Where does this leave us?
We are told that we have growing numbers of cases and face the imminent possibility of hospitals being overwhelmed with risk of doctors rationing treatments as the Lombardy situation is repeated here.
It has been argued that there should be four pillars to a pandemic response – 1. Contagion control (stop the spread), 2. Early home treatment to reduce hospitalisations and death, 3. Late stage hospital treatment and 4. Vaccination to achieve herd immunity. Public health authorities (and therefore the media) have focused on three of these but have overlooked early home treatment. Hospital care should be a safety net for survival rather than the first place for treatment.
What could we do?
We should very quickly review the evidence for indomethacin and ivermectin and establish a protocol for early home treatment of covid-19 to reduce the numbers of late-stage hospitalisations.

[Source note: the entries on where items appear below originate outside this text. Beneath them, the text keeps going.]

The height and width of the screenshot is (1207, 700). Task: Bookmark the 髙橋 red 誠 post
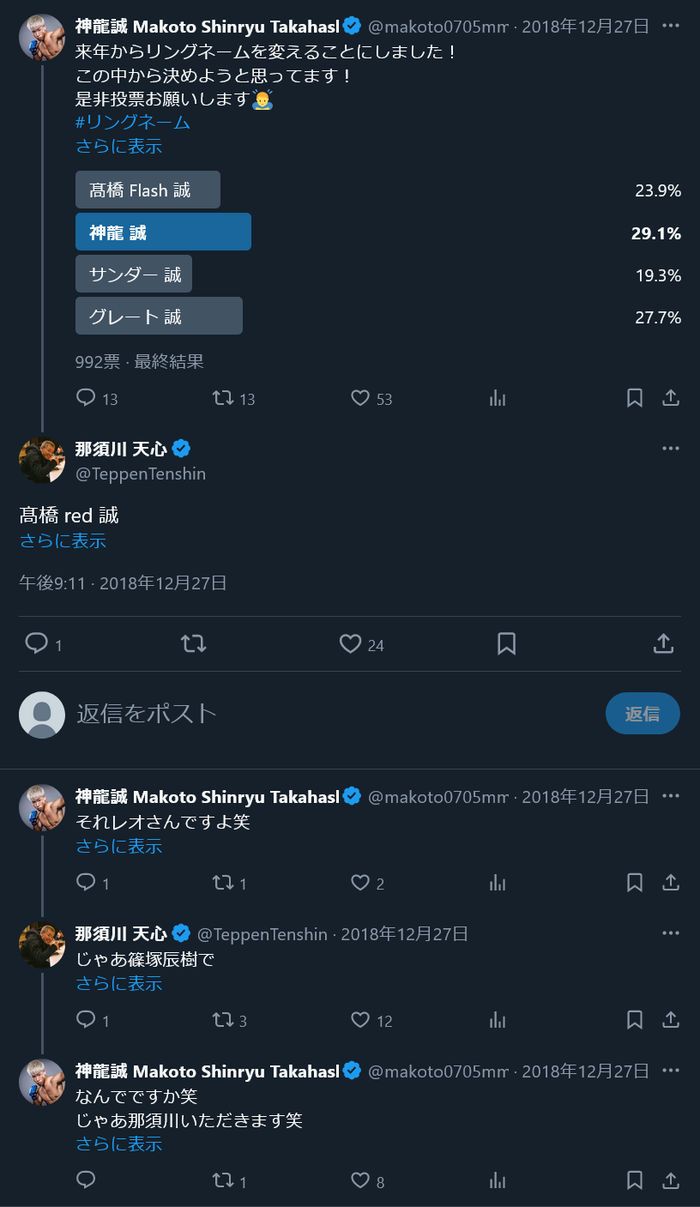click(x=506, y=645)
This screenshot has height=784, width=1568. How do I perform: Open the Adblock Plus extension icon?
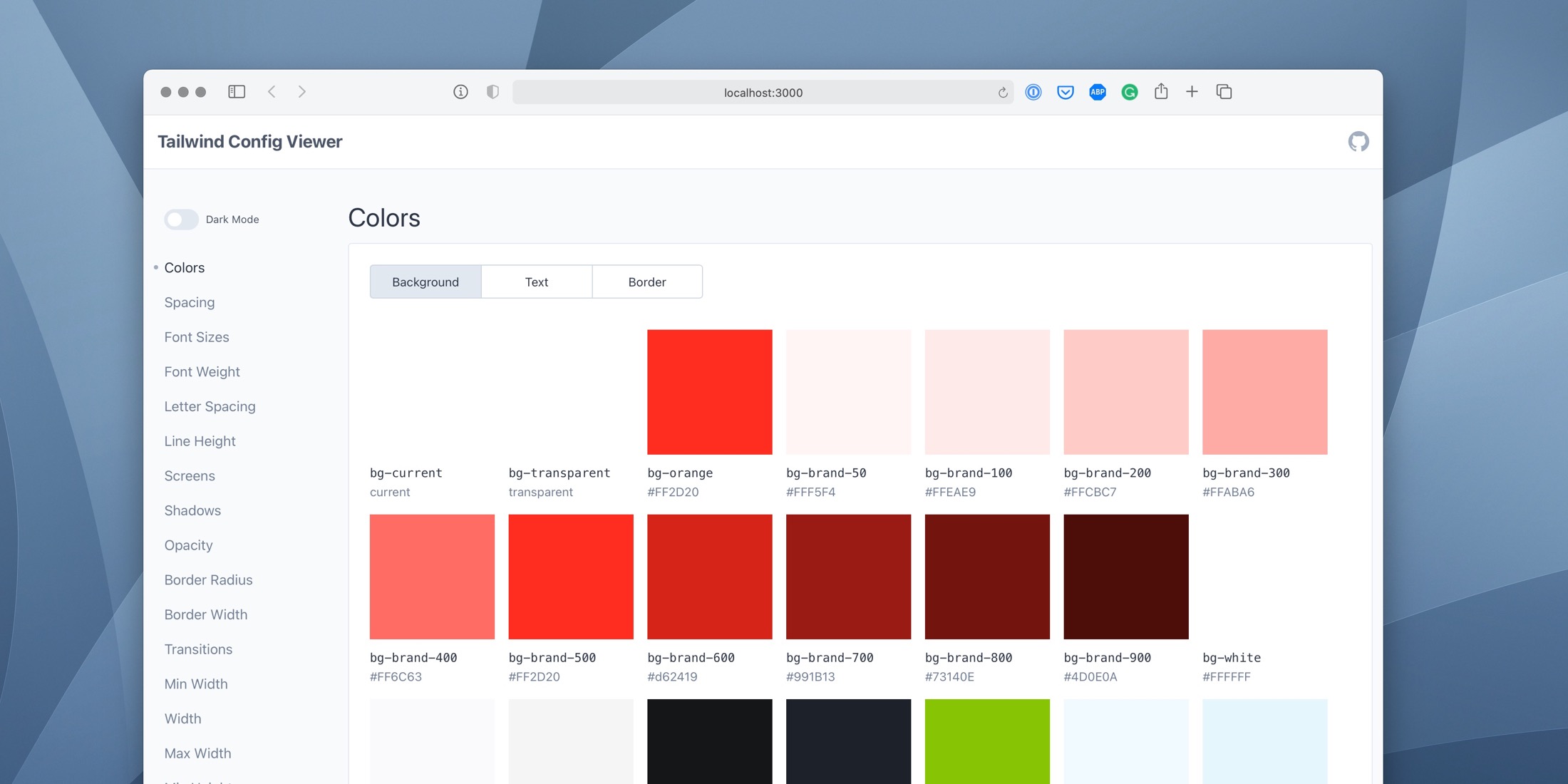(x=1097, y=92)
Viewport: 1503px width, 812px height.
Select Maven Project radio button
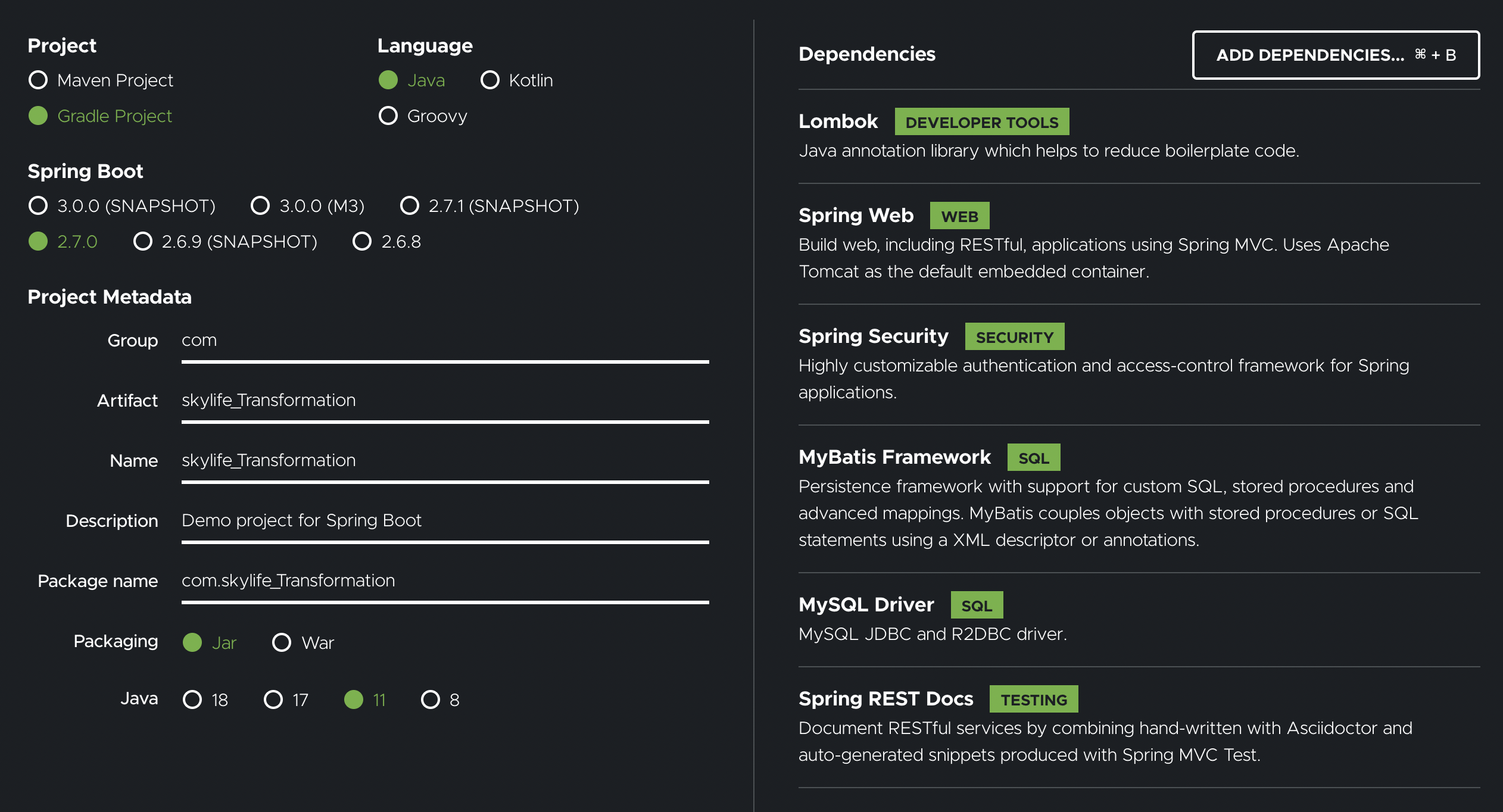pos(38,80)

Indomethacin could be rapidly provided to patients by community pharmacists by means of a patient group direction (PGD) or through an online referral to a prescriber. The mechanisms for these procedures already exist and schemes could be put in place quickly if there were the will to do it.
For ivermectin, steps should be taken immediately to authorise its use for Covid-19 prevention and treatment. It could be supplied through the same methods as indomethacin. Also, considering its safety, it could be made available for direct sale, as in South America.
In case the NHS, Directors of Public Health and the Government are unable to do all this it might be wise to get a last minute message up to Father Christmas to ask him to scratch unicorns, world peace etc. and just bring us indomethacin and ivermectin for early treatment of Covid-19 instead.
Dr Colin Brown is a researcher at Edinburgh Napier University and a former General Medical Practitioner.